Algunos visitantes de la VIII edición del Salón de Automoción de las Pitiusas se colocaban las gafas para poder apreciar todos los detalles técnicos y de confort del coche por el que mostraba interés; otros, que debían tener problemas distintos de visión, se las quitaban para leer todas las particularidades del modelo que les interesaba y, sobre todo, para enterarse bien del precio y de las condiciones de pago.
En distintos mostradores de los concesionarios las secretarias y empleados, y en otros casos los propios empresarios, tecleaban un sin fin de números en una calculadora ante un cliente potencial que aguardaba sentado la respuesta: «Si usted lo financia así, tendrá este precio, mientras que al contado es este otro», intentaban convencer los comerciales a los visitantes que ya habían dado un paso más y mostraban un claro interés por un coche determinado.
«Poco a poco los visitantes van preguntando, pero la gente es un algo reacia. Miran y miran; ya veremos qué pasa», explicó un joven vendedor que en aquel momento se ocupaba de mostrar el interior de un todoterreno a una pareja.
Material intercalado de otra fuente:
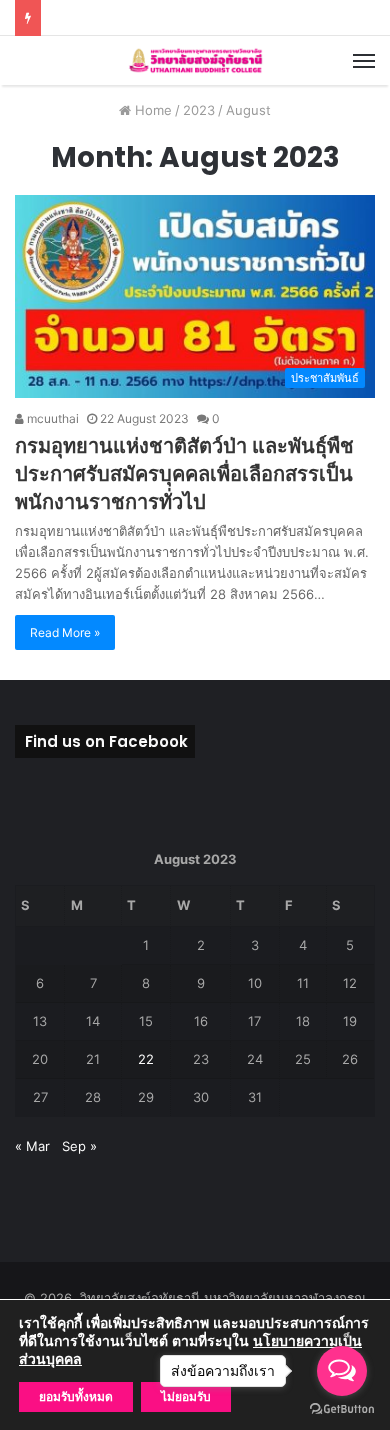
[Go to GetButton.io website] (342, 1409)
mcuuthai (51, 418)
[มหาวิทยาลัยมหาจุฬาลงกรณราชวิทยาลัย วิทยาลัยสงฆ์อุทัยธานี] (195, 60)
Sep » (79, 1146)
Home (151, 110)
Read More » (65, 632)
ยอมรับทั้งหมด (76, 1397)
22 (146, 1059)
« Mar (32, 1146)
Durante la mañana de ayer, segunda jornada de la feria, pocos visitantes acudieron a ver los nuevos modelos expuestos, aunque por la tarde se animó más y la afluencia aumentó. De todas formas, los expositores confían en que hoy sea el día decisivo, ya que esperan una afluencia masiva de público. «Todo el que quiere comprar un coche lo encontrará aquí al precio que quiera», aseguró el concesionario de Renault, Joan Riera.
Llamó la atención las informaciones que manejaban algunos de los visitantes, especialmente un grupo de tres jóvenes. Conocían las marcas, los modelos, la potencia y cilindrada del motor, y otras particularidades de muchos vehículos. Se veía que eran personas aficionadas al mundo del automóvil que disfrutaban con la contemplación de los modelos que presentaban los distintos concesionarios. En algunos casos, se detenían ante un vehículo en concreto y discutían sobre los acabados o la pintura metalizada.
Un niño, de unos cinco años, arrastraba a sus padres hacia los minicoches que no precisan carné. Quería montar en uno de ellos. Su madre le dijo que no se trataba de un coche de juguete, a pesar de que su pequeño tamaño así se lo hacía pensar al chico.
«Tenemos que volver. No hay tiempo de verlo todo hoy», exigió un joven a su acompañante de mayor edad, poco después de que éste le diera un ultimátum para irse. «Llevamos todo el día aquí», se lamentó.
Numerosos visitantes salieron del recinto ferial portando un ejemplar de Diario de Ibiza con el suplemento especial sobre el Salón de Automoción.